(How to complete this task)
The copy should hold exactly the lines below from the one that contains "Given: Open the" through the one that contains "At what coordinates" and nothing else, so no pictures.

(Records for the exercise)

▬▬▬

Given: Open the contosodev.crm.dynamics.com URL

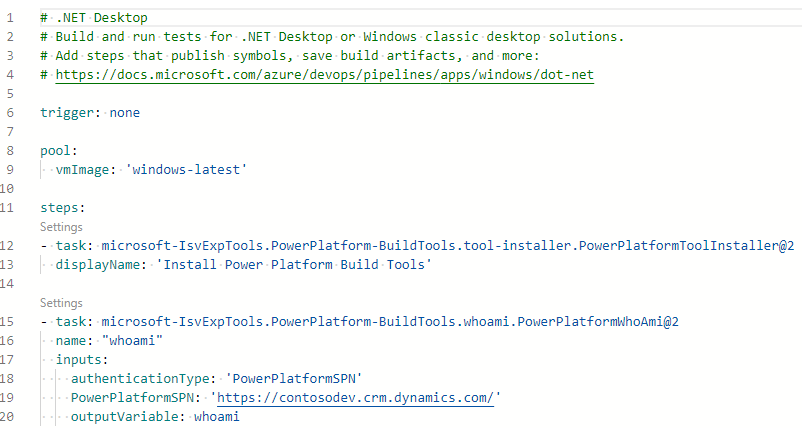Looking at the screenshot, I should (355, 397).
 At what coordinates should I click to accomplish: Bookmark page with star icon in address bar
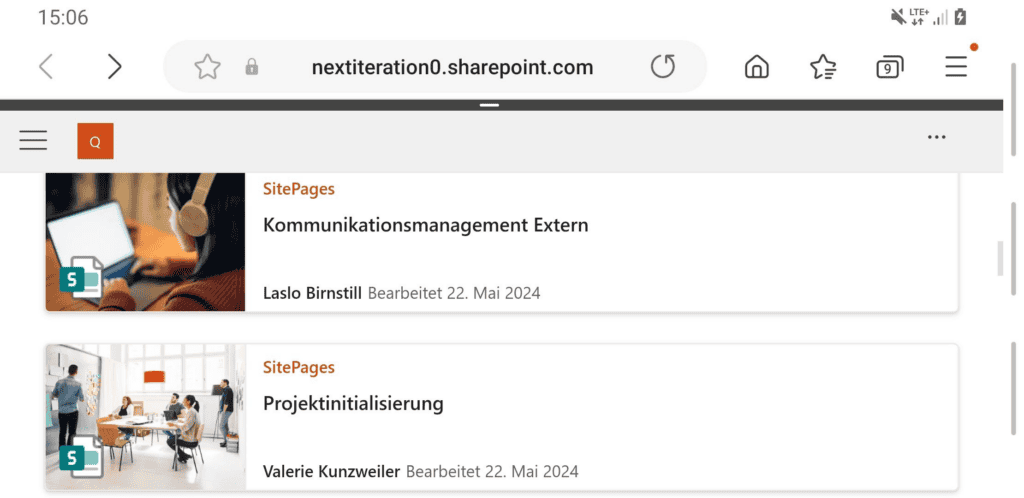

▬▬▬

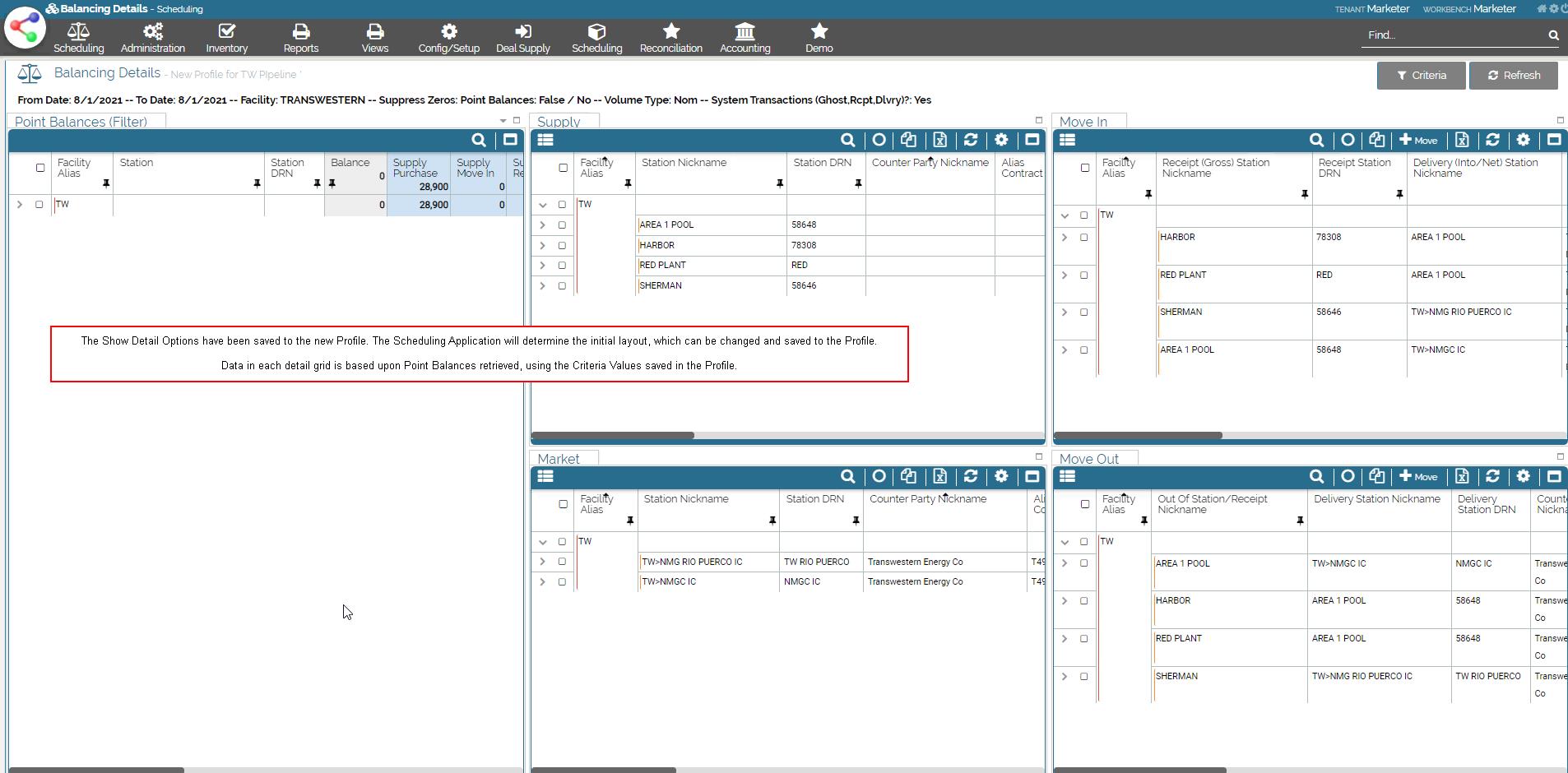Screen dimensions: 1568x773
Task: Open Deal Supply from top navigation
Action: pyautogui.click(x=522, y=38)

▬▬▬

(Finished task)
Given: Open the contosodev.crm.dynamics.com URL

Looking at the screenshot, I should (355, 397).
 At what coordinates should I click to accomplish: Bookmark page with star icon in address bar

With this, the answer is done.